Timescales for pluton growth, magma-chamber formation and super-eruptions

Generation of silicic magmas leads to emplacement of granite plutons, huge explosive volcanic eruptions and physical and chemical zoning of continental and arc crust(1-7). Whereas timescales for silicic magma generation in the deep and middle crust are prolonged(8), magma transfer into the upper crust followed by eruption is episodic and can be rapid(9-12).

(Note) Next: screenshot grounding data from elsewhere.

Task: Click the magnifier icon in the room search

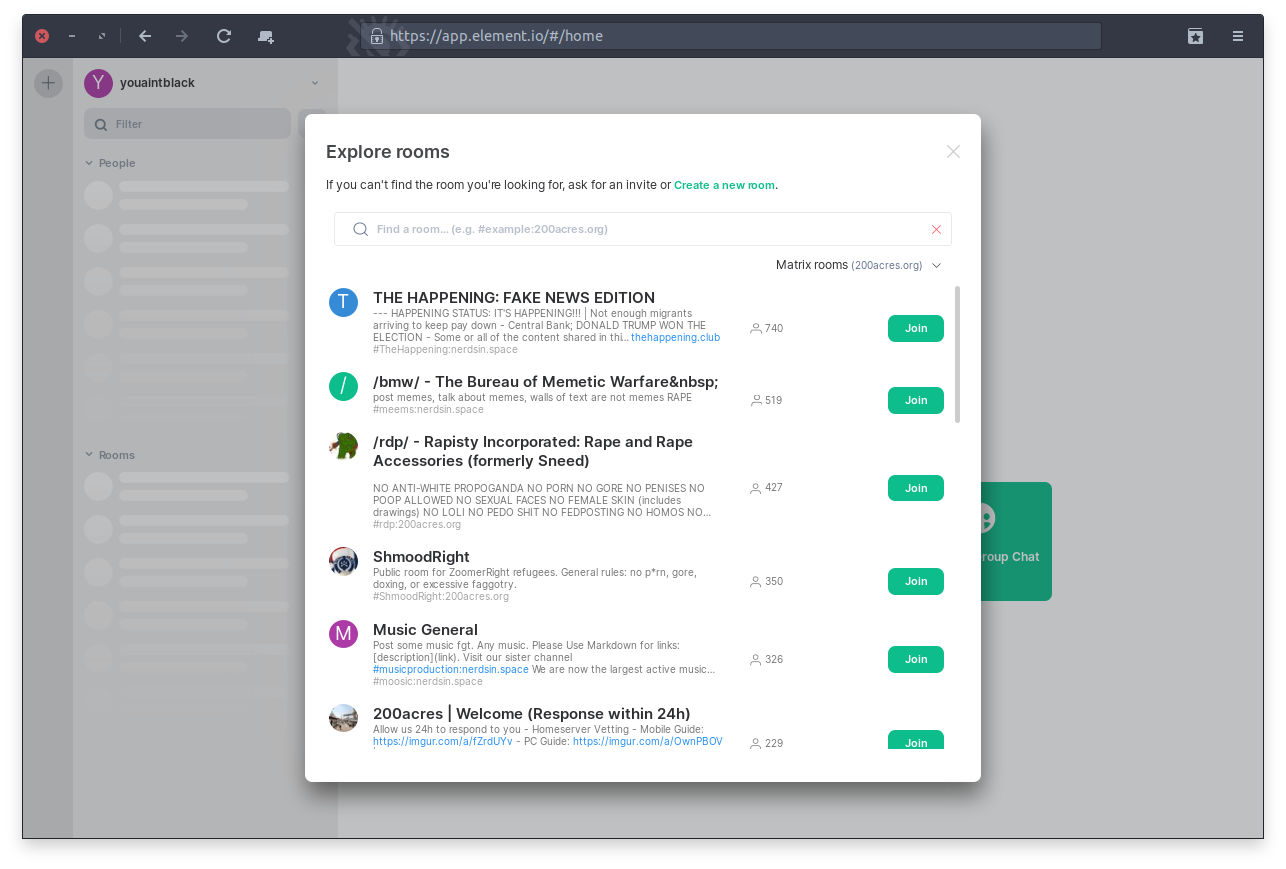Action: pos(360,229)
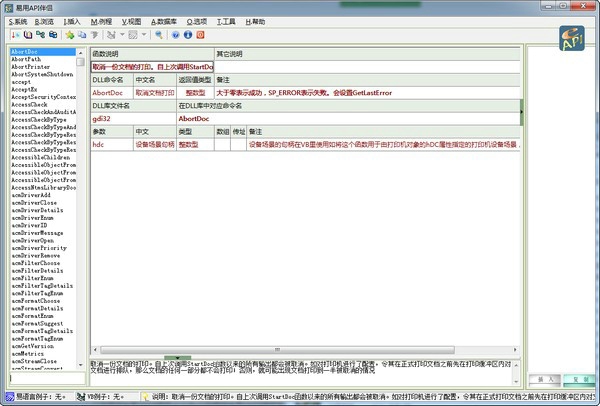Click the funnel filter toolbar icon

[94, 34]
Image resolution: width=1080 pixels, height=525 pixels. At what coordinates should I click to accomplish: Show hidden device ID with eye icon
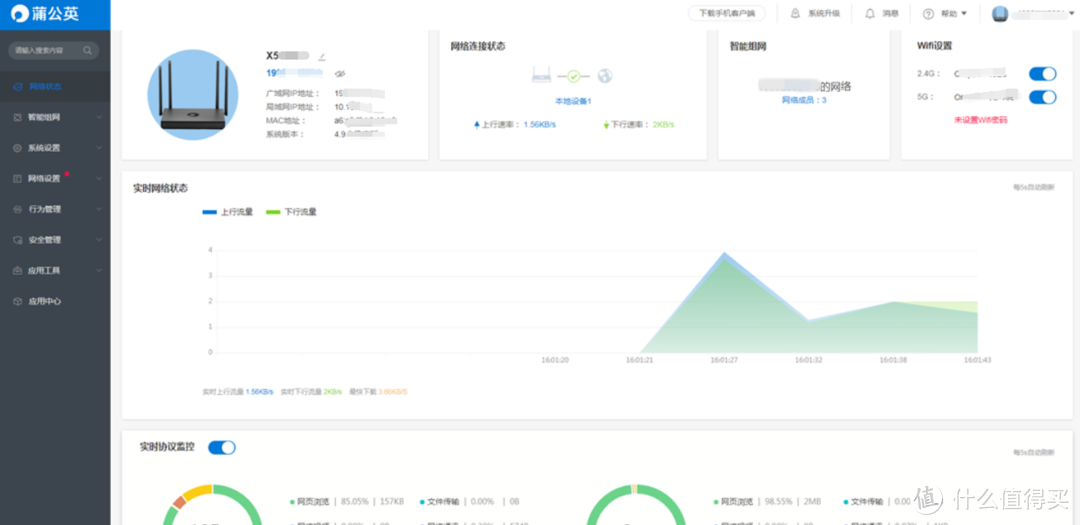[x=339, y=74]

Ages of inherited zircons and sanidines from four Miocene ignimbrites in the Central Andes indicate a gap of 4.6 Myr between initiation of pluton emplacement and onset of super-eruptions, with a 1-Myr cyclicity. We show that inherited zircons and sanidine crystals were stored at temperatures <470 degrees C in these plutons before incorporation in ignimbrite magmas. Our observations can be explained by silicic melt segregation in a middle-crustal hot zone with episodic melt ascent from an unstable layer at the top of the zone with a timescale governed by the rheology of the upper crust. After thermal incubation of growing plutons, large upper-crustal magma chambers can form in a few thousand years or less by dike transport from the hot-zone melt layer. Instability and disruption of earlier plutonic rock occurred in a few decades or less just before or during super-eruptions.

Automated summary

The generation of silicic magmas can result in granite pluton emplacement, explosive volcanic eruptions, and zoning of the continental and arc crust. While the timescales for silicic magma generation in the deeper and middle crust are prolonged, the transfer and eruption of magma into the upper crust are episodic and rapid. The ages of inherited zircons and sanidines from Miocene ignimbrites in the Central Andes reveal a time gap of 4.6 million years between pluton emplacement initiation and the onset of super-eruptions, with a cyclic pattern of 1 million years. The storage of inherited zircons and sanidine crystals at temperatures below 470 degrees Celsius in these plutons before their incorporation into ignimbrite magmas suggests a possible mechanism involving silicic melt segregation in a hot zone of the middle crust, with episodic melt ascent from an unstable layer at the top of this zone regulated by the rheology of the upper crust. The formation of large upper-crustal magma chambers can occur within a few thousand years or less through dike transport from the hot-zone melt layer after thermal incubation of growing plutons. The instability and disruption of previous plutonic rocks occur within a few decades or less prior to or during super-eruptions.